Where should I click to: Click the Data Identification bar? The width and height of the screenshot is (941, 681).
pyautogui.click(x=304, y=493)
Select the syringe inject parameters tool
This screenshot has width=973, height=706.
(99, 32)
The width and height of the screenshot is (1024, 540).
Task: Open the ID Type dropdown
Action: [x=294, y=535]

######

All of the lines above must be returned exactly.

_Answer for this exercise_
Where should I click to: Click the Data Identification bar? The width and height of the screenshot is (941, 681).
pyautogui.click(x=304, y=493)
Select the syringe inject parameters tool
This screenshot has width=973, height=706.
(99, 32)
The width and height of the screenshot is (1024, 540).
Task: Open the ID Type dropdown
Action: [x=294, y=535]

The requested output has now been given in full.